Den letzten Satz bellte Jacko fast. Dies alles machte ihn so wütend, so traurig, so … verdammt noch mal so … dass ihm die Worte ausgingen.

»Hey, hey, ruhisch Brauna. Wir könn jetsch nisch umkährn, dasch isch scho ma kla. Un wasch ischn Kaschiera?«

»Einer der dich kassiert!« antwortete Jacko mit gedämpfter Wut.

»Einer, der kommt, wenn ihn keiner sieht. Und dann, dann hast du einen Unfall. Und bald erinnert sich keiner mehr an dich. Die Wohnung wird renoviert und neu vermietet. Es ist immer ein Unfall. Und jeder der einen Kassierer gesehen hat, sieht nie mehr irgendwas! Das ist ein Kassierer! Und wenn er noch nicht bei meiner Mutter gewesen ist, dann kann er jederzeit kommen. Jederzeit! Die Rate ist fällig. Überfällig! Und wenn der Mahner ›überfällig‹ sagt, dann kommt der Kassierer.«

Natürlich hatte Jacko übertrieben. So hoffte er. Obwohl, vielleicht auch nicht? Es lag beim Mahner, wie lange er zuschaute, wenn kein Geld reinkam. Vielleicht hatte er ja noch ein paar Tage, bis der Mahner bemerkte, dass Jacko nicht mehr da war?

Oder der Mahner hatte mitbekommen, dass Jacko nicht mehr da war und schickte gleich den Kassierer? Es war zum verrückt werden. Jacko ballte die Fäuste und seine ohnmächtige Verzweiflung verlieh ihm einen grimmigen Ausdruck, der durchaus als Konkurrenz zu Grimm aufgefasst hätte werden können. Hätte jemand diesen Moment beobachtet.

Stattdessen spürte Jacko plötzlich einen Schlag auf die Schulter, der ihn fast ausser Tritt brachte. Schien wohl freundschaftlich gemeint, da Vorlaut sich zeitgleich fast fröhlich dazu äusserte.

»Wird scho wieda. Bald Raschd! Scheh isch Kanschla. Schaumamal!«

Jacko brummte einen undefinierbaren Laut, weder Zustimmung, noch Ablehnung, als Antwort und verfiel in Schweigen. Gib meiner Mutter noch Zeit, lieber Gott oder was immer dort oben sein mag, betete Jacko vor sich hin, als er bemerkte, dass die Richtung wechselte. Und auch die Beschaffenheit des Untergrunds.

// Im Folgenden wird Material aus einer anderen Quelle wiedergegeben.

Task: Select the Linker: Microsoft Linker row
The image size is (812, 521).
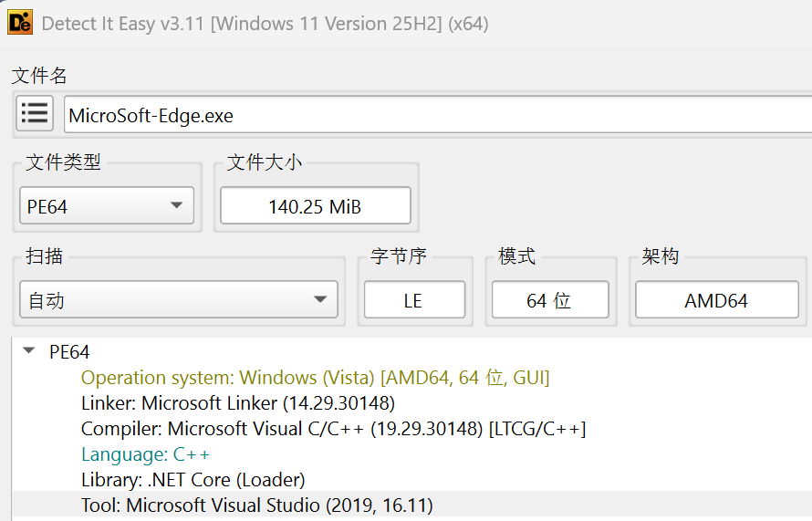Action: pyautogui.click(x=237, y=402)
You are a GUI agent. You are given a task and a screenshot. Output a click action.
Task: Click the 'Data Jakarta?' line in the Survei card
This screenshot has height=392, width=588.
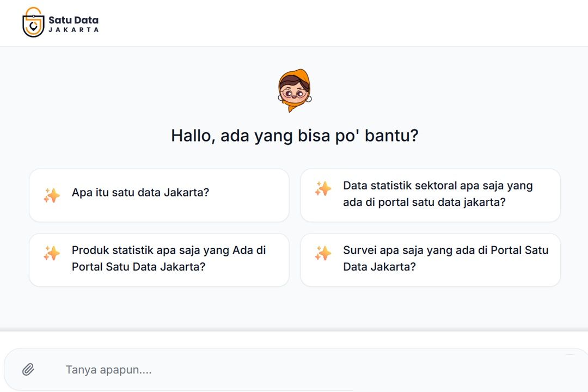(x=379, y=267)
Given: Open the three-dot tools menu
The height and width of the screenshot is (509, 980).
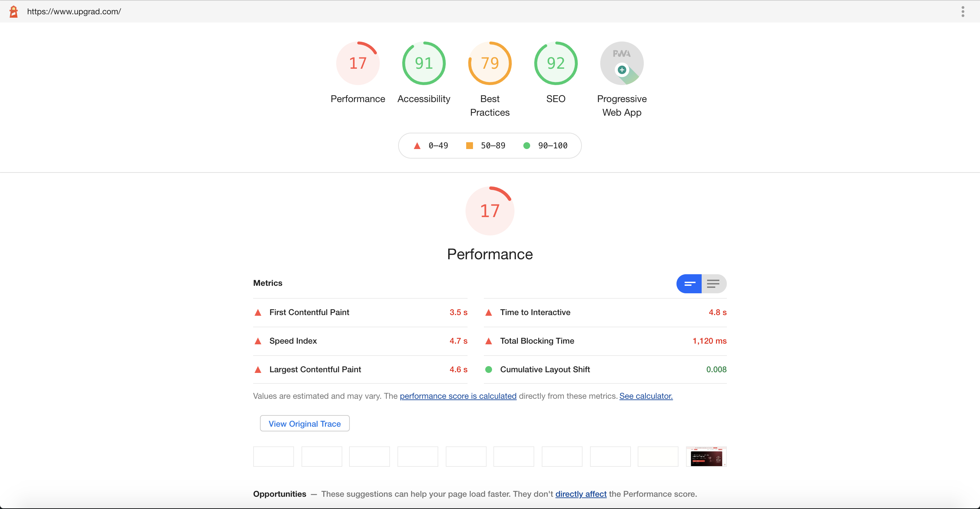Looking at the screenshot, I should pos(963,11).
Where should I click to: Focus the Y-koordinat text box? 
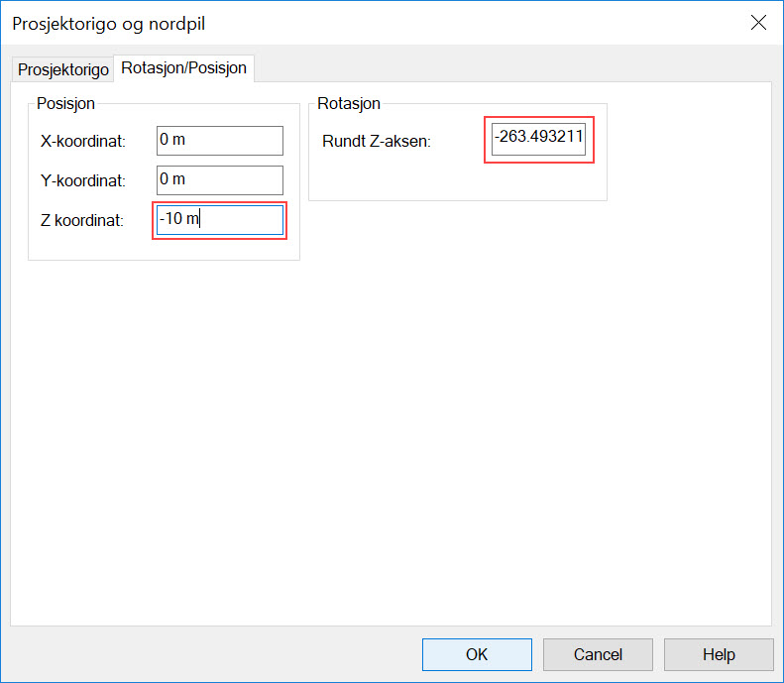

Es schien ein Waldpfad zu sein, der fast quer zu den Bergen des Taunus lag. Jacko hatte keinen blassen Schimmer mehr, in welche Richtung sie unterwegs waren. Selbst das Wissen, dass sie sich oberhalb von Nordost befanden, hätte Jacko nichts geholfen, da das ehemalige Nordost zu grossen Teilen in den Notstandszonen lag. Das was davon noch übrig war, beanspruchte nicht mehr den Titel eines Stadtteils.

Zudem kannten die meisten sowieso nur noch einen kleinen Teil ihres Stadtteils in dem sie wohnten. Es war viel zu gefährlich seinen Sektor zu verlassen oder auch nur zu weit vom Wohnort aufgegriffen zu werden. Was Jacko nie wirklich interessiert hatte. Mit den richtigen Freunden kam man überall hin. Das war schon immer so und wird auch wohl immer so bleiben. Nur manchmal beschlich Jacko der Verdacht, dass auch das nur alles »erlaubt« war, von oben. Von irgendjemand, der es nützlich fand. Bis er es nicht mehr nützlich fand.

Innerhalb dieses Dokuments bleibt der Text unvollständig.